Query Monitoring – This tab shows Queries runtime and Queries workloads. You can see the query activity on a timeline graph of every 5 minutes. Use this graph to see which queries are running in the same timeframe. Choose a query to view more query execution details.

Database performance

– This includes

  • Workload execution breakdown – the time used in query processing stages of every 5 minutes.
  • Queries by duration range – , the number of short, medium and long queries taken place at a given time, and you can see the duration range of every query for every 5 minutes.
  • Query throughput – The average number of queries completed per second.
  • Query duration – The average amount of time to complete a query.
  • Average queue wait time by priority – The total time queries spent waiting in the WLM queue by query priority.

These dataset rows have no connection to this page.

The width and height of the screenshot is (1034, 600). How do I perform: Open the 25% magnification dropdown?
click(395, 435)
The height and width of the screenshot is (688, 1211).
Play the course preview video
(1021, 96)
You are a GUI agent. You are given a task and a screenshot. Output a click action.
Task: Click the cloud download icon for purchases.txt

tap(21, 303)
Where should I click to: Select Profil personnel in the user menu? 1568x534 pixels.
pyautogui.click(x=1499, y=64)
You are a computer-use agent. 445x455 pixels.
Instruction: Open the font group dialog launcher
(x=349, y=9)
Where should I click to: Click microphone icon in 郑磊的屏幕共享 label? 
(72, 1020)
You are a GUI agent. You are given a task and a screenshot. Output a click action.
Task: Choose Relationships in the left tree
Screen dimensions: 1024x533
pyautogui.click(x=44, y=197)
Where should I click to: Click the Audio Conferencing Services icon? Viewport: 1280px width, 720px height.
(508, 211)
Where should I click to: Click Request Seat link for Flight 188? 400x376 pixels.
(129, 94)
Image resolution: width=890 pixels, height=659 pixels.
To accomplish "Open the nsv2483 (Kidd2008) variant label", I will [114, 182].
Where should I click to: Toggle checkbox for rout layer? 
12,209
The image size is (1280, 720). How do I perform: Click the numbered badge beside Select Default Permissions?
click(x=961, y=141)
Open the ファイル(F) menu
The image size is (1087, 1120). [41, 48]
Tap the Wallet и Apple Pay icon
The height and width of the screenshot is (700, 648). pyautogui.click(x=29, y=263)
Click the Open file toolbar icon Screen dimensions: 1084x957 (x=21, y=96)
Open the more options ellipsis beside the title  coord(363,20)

Workload concurrency – This includes the below characteristics of the cluster for every query for the duration of 5 minutes in graphical representation

  • Queued vs. Running queries on the cluster – The number of queries running (from the main cluster and concurrency scaling cluster) compared to the number of queries waiting in all WLM queues in the cluster.
  • Queued vs. Running queries per queue – The number of queries running (from the main cluster and concurrency scaling cluster) compared to the number of queries waiting in each WLM queue.
  • Concurrency scaling activity – The number of concurrency scaling clusters that are actively processing queries.
  • Concurrency scaling usage – The usage of concurrency scaling clusters that have active query processing activity.

Maintenance and Monitoring – This tab recommends reducing the Cost of Underutilized Amazon Redshift Cluster and setting Alarms, enabling Audit log, schedule maintenance window, and setting usage limits of the cluster.

Backup details – This tab is configuring backup for the AWW redshift cluster. By default, automated snapshots of the cluster are enabled, and snapshots are retained for one day. You can edit the settings and change them if you require them. The below screenshot shows three automated snapshots taken for the cluster.

AWS Redshift

Properties – In this tab, you can set cluster permissions by adding an IAM user, since your cluster needs permissions to access other AWS services on your behalf. For the required permissions, add IAM roles with the principal “redshift.amazonaws.com”. You can associate up to 10 IAM roles with this cluster.

Cluster details – Here you can resize the cluster by clicking the Resize button and can change the Node type and number of nodes. You can also schedule the resize at a later time or can do it immediately.

Network and security – You can edit the VPC and subnet groups here if required to change. And also can change the accessibility status from public to private or vice versa.

Cluster Actions – You can also do all the above activities by clicking the cluster, and select the Activities tab on top. It is an easier way to Resize, Modify, Reboot, Pause, and Delete actions.

AWS Redshift

Deleting cluster – You can use the Actions tab to Delete your cluster. On clicking cluster, you will be asked to confirm the delete process. You can also take a final snapshot of the cluster if required.

AWS Redshift

Conclusion :

AWS Redshift is an excellent solution for data warehousing. Compared with other data warehousing competitive products AWS Redshift is a frugal solution and allows you to store even a mid-level company to afford it to store entry-level data. It is extremely powerful and scalable and provides high-performance throughput. Some of the readily available management points such as automated backup, fault tolerance, and flexibility on upscaling the data storage of clusters on-demand are pretty much useful for a database administrator. Integration with third-party tools, security features such as network isolation, end to end encryption provides a massive advantage over the competitive products.